When I was a youngish “tech lawyer” in D.C., I discovered that every D.C. lawyer advocating for tech entrepreneurs thought they were full-blown tech lawyers. We were not. We were policy advocates.
I learned this the hard way, perhaps at the expense of my own terribly innovative client. I was a lawyer for a startup that had the potential to dramatically disrupt the telecom sector. My client, Free World Dialup (FWD), was launching a peer-to-peer IP network that would provide for free global voice communications. Sound familiar? That’s because FWD paved the way for another startup — Skype.
But FWD was Skype before Skype was Skype. The difference was that FWD had U.S. attorneys who put the reigns on FWD to seek FCC approvals to launch free of regulatory constraints.
In lightning regulatory speed (18 months), the FCC acknowledged that FWD was not a telecom provider subject to onerous telecom regulations. Sounds like a victory, right? Think again. During the time it took the FCC to greenlight FWD, the foreign founders of Skype proceeded apace with no regard for U.S. regulatory approvals. The result is that Skype had a two-year head start and a growing embedded user base, making it difficult for FWD, constrained by its U.S.-trained attorneys, to compete.
Conversely, every lawyer within the tech centers from Silicon Valley to Silicon Alley thought they were “tech lawyers.” We, too, were not. Frankly, we were largely clueless on the trajectory of evolving policies and politics that would dramatically affect the prospects of our tech clients. When that rare attorney came along who understood the trajectory and implications of tech policy and politics, great ventures were launched.
I point to CMP.ly, a company founded by a lawyer-turned-entrepreneur — and an early client of my students and me — who anticipated where Federal Trade Commission (FTC) disclosure obligations were headed and created a platform to help companies comply with those regulations. CMP.ly is a venture that only a legally-astute and policy-aware entrepreneur could have launched.
I resolved to play a role to ensure that the next generation of tech lawyers was well versed across the spectrum of substantive and procedural issues needed to provide meaningful counsel to their tech entrepreneurial clients. Knowing the intricacies of tech transactions without knowing how policy would affect the venture does a disservice to the client. Advancing policy reform without really understanding the needs of tech startups does a disservice to tech ventures and the future of tech and entrepreneurship.
Eight years ago, I was working with tech-oriented startups and simultaneously teaching telecommunications law as an adjunct professor at Brooklyn Law School. Every 22-year old I met had an idea that she thought would become the next Google. None of these upstarts, although often well-educated, had the independent expertise, or the financial resources to hire competent counsel, to turn their ideas into sustainable ventures upon solid legal foundations. Frankly, few NYC-based tech lawyers were even equipped to understand the full ramifications of next-generation startups pushing the limits of law and policy.

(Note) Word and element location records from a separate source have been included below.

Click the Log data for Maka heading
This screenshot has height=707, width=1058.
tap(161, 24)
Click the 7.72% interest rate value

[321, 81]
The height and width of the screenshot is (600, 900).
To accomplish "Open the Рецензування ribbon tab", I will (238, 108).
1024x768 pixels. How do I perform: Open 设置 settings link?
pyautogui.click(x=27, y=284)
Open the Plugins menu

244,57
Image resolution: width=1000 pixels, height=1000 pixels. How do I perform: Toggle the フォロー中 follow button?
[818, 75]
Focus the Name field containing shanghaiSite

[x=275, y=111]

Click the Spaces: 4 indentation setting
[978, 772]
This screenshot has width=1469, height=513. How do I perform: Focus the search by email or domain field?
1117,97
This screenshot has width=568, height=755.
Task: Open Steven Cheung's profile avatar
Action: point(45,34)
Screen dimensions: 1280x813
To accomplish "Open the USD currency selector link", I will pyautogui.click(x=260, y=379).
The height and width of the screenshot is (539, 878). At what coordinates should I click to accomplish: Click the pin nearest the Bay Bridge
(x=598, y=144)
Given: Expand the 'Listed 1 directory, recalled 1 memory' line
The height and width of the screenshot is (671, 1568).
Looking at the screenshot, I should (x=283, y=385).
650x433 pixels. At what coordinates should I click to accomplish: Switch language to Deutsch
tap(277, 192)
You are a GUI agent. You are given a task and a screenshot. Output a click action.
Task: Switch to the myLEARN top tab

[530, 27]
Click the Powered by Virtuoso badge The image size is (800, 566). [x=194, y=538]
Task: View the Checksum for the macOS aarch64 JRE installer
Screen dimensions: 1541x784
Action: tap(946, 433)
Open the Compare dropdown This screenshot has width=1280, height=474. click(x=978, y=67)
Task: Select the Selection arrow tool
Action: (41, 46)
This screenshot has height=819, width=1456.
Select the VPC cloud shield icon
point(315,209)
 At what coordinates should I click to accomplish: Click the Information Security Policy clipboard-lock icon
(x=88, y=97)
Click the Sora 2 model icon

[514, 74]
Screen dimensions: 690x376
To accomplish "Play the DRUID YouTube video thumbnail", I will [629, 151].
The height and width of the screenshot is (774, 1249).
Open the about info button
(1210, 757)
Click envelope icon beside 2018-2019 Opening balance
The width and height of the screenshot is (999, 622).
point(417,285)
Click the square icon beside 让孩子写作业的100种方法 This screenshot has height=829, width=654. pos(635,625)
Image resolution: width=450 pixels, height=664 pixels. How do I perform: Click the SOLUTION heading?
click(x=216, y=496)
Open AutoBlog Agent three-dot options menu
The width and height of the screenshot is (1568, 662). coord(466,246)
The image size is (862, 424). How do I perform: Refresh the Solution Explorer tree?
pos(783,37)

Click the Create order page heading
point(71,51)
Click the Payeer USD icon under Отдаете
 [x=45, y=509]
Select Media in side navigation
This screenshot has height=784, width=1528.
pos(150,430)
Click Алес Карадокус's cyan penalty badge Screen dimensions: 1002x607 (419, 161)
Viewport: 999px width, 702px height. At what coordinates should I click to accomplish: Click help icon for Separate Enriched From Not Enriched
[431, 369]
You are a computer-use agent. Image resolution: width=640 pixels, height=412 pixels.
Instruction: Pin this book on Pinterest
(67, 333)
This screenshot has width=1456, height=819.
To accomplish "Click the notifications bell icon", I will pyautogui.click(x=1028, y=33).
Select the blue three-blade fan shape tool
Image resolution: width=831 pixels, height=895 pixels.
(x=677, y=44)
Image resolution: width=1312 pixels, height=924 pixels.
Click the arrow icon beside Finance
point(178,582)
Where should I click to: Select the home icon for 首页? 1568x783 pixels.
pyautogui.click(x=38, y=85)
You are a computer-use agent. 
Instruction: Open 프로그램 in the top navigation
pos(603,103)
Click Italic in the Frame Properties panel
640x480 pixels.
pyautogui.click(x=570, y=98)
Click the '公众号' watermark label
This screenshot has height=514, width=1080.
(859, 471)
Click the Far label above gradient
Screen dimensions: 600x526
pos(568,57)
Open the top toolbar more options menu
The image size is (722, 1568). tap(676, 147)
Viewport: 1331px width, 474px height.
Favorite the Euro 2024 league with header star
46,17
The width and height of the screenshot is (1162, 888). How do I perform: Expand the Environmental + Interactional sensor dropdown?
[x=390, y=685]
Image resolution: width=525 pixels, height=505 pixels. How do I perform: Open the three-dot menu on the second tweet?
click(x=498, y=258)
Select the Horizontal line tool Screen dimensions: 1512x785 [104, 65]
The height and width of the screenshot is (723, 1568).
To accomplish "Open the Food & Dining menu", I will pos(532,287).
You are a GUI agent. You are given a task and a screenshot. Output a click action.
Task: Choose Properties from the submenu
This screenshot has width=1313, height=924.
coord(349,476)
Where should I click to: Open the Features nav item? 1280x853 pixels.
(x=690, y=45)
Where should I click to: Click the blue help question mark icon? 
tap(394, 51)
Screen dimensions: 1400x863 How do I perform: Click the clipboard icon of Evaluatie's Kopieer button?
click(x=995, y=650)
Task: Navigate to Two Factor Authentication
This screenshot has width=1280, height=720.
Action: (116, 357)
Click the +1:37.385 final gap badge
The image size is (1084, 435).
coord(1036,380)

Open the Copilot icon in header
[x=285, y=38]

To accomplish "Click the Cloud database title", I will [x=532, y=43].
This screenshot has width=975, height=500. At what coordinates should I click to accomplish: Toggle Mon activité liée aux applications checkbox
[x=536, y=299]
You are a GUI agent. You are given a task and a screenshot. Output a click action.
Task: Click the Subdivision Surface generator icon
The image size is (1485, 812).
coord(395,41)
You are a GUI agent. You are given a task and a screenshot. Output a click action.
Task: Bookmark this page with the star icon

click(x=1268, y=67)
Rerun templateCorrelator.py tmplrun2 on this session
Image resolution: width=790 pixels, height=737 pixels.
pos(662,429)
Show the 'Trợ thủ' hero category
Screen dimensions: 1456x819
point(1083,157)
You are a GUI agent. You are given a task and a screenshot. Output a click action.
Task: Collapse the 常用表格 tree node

At the time, I also observed that many law students were frustrated entrepreneurs themselves. They often went to law school because they didn’t believe they could spend the next three years of their lives mono-maniacally focused on their grand quixotic ventures. So, why not train this next generation of lawyers to think like the next generation of entrepreneurs? This would let them work together to transform legal education and the legal profession while advancing the needs of next generation startups.
This week Brooklyn Law School is launching the Brooklyn Law Center for Urban Business Entrepreneurship (CUBE), what I view as the next phase in the evolution of the Brooklyn Law Incubator & Policy (BLIP) Clinic. CUBE will serve as a unified hub for scholarship, practice, education, and events on issues at the intersection of law and entrepreneurship. Among other pursuits, CUBE will embed faculty and students in the outposts of Brooklyn’s startup community. Like anthropologists, we will live among the entrepreneurs, learn to think like the entrepreneurs, learn to better enable entrepreneurs, and, perhaps, even become entrepreneurs ourselves.
Jonathan Askin founded the BLIP Clinic when he joined Brooklyn Law School in 2008, bringing more than a decade of experience in the communications industry from both the public and private sectors. He has provided legal and policy counsel and strategic advice for companies that build and develop communications networks and Internet applications, as well as for other technology-oriented enterprises and startups. A sought-after expert in the field of Internet law, he played a key role in the tech task force of President Barack Obama’s 2008 election campaign. He has also served as president and general counsel for the Association for Local Telecommunications Services and was a senior attorney at the Federal Communications Commission. He is actively involved in developing Brooklyn as the 21st century “Silicon Alley.”